Assignment | Scan the entries below. Return every line that includes "icon".

Exercise materials |
■ ■ ■

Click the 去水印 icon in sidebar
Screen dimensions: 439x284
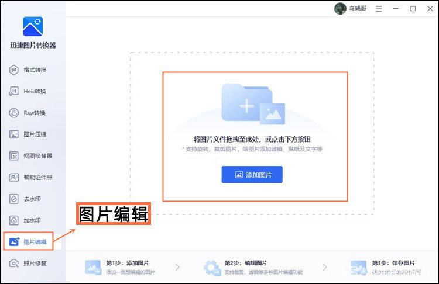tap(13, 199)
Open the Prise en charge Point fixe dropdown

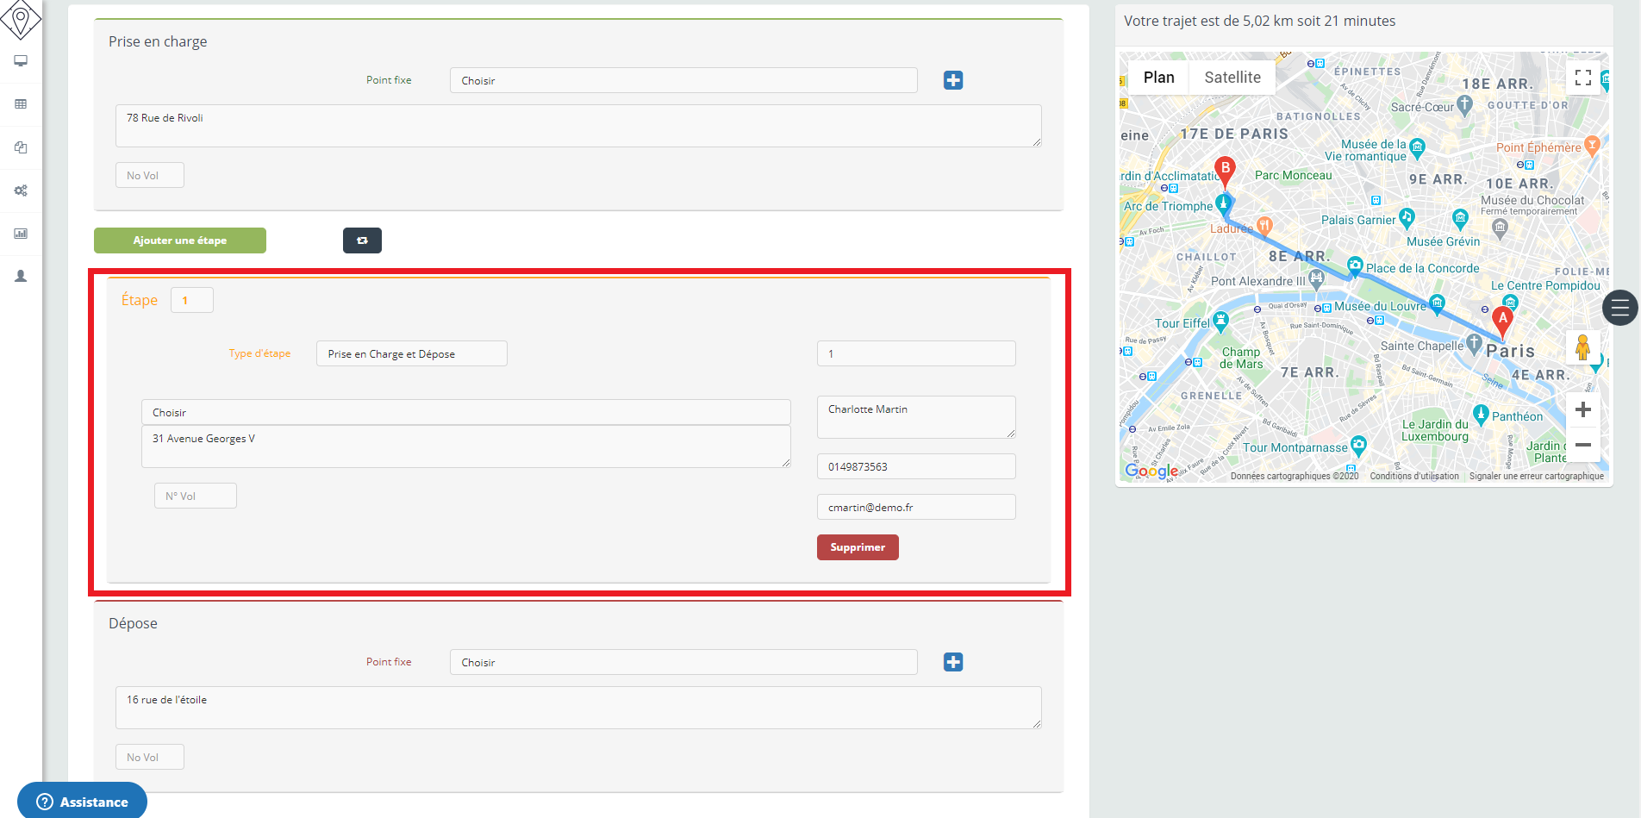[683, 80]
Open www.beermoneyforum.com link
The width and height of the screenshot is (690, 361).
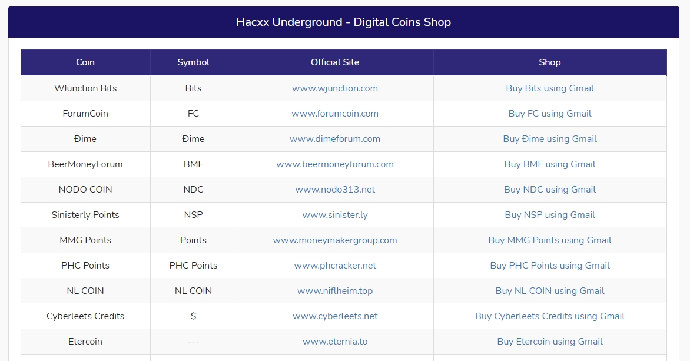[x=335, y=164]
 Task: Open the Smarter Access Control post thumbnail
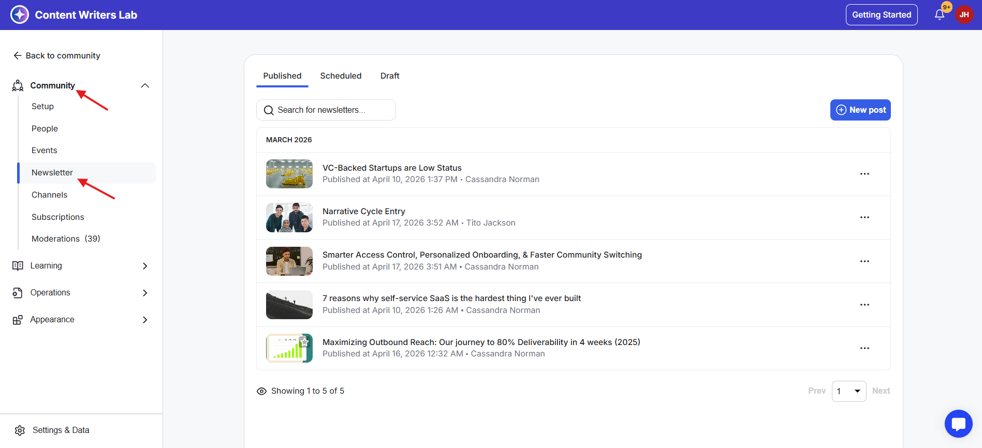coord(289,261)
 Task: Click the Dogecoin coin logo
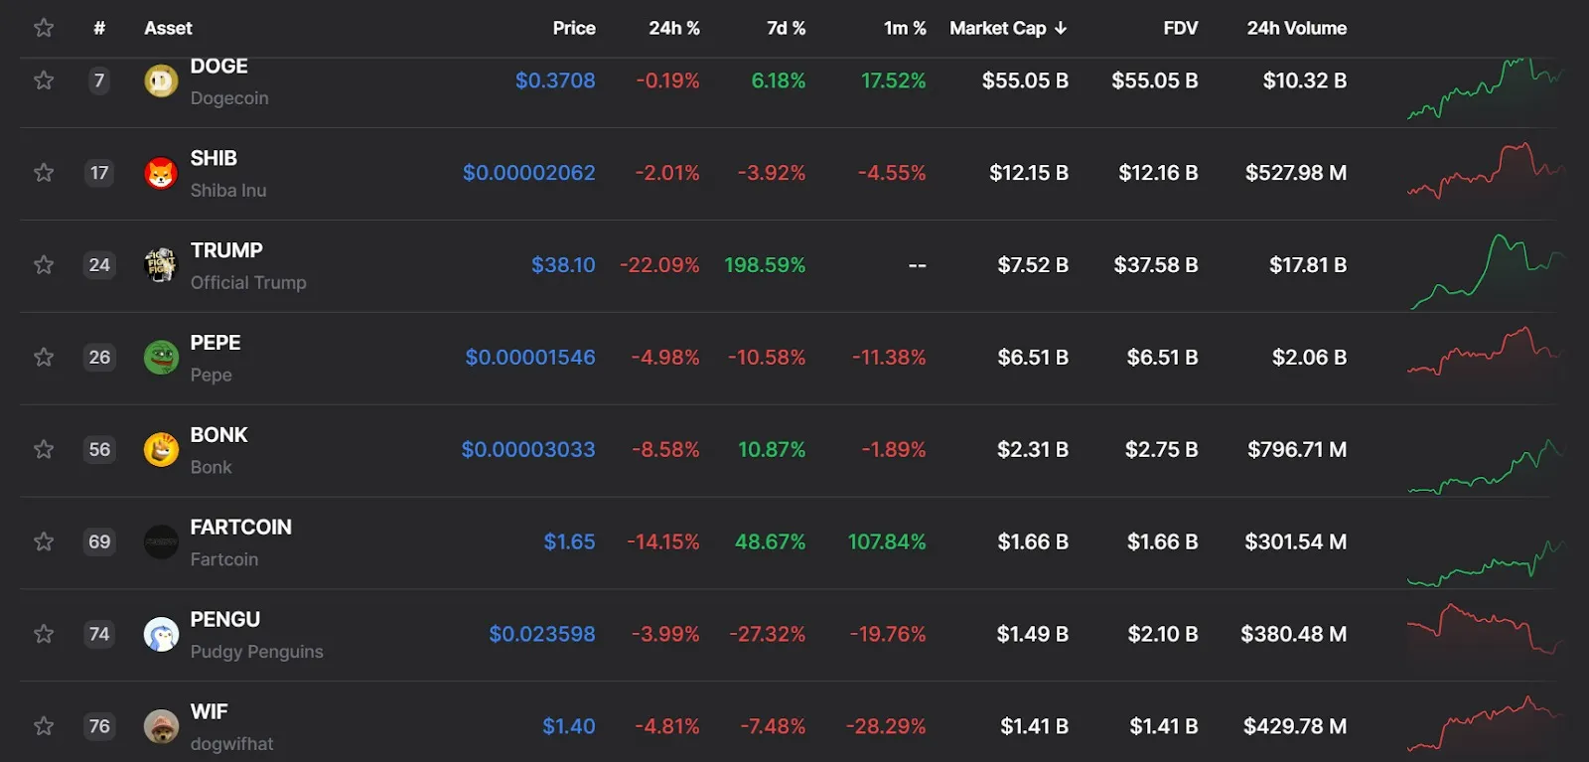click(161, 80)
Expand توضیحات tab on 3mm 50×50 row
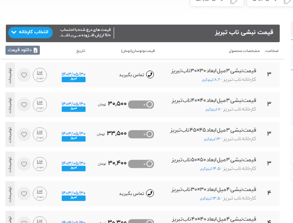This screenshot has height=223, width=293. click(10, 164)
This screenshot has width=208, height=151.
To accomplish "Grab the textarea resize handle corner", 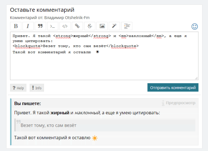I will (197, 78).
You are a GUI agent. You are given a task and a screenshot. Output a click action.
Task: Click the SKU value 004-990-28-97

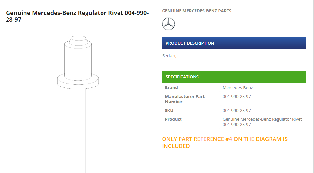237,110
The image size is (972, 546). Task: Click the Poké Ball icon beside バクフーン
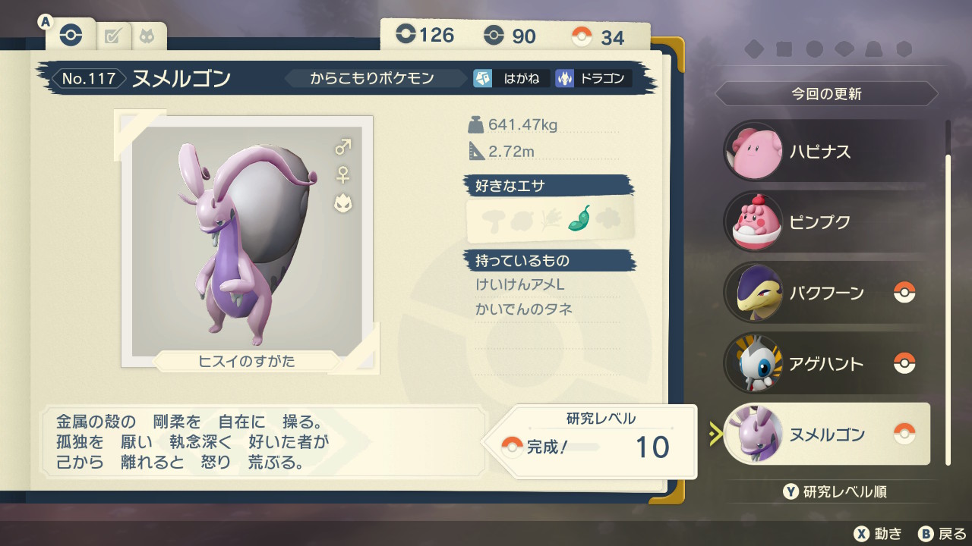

■ ■ ■

Response below |
Click the 去水印 icon in sidebar
The image size is (972, 546). Task: Click the Poké Ball icon beside バクフーン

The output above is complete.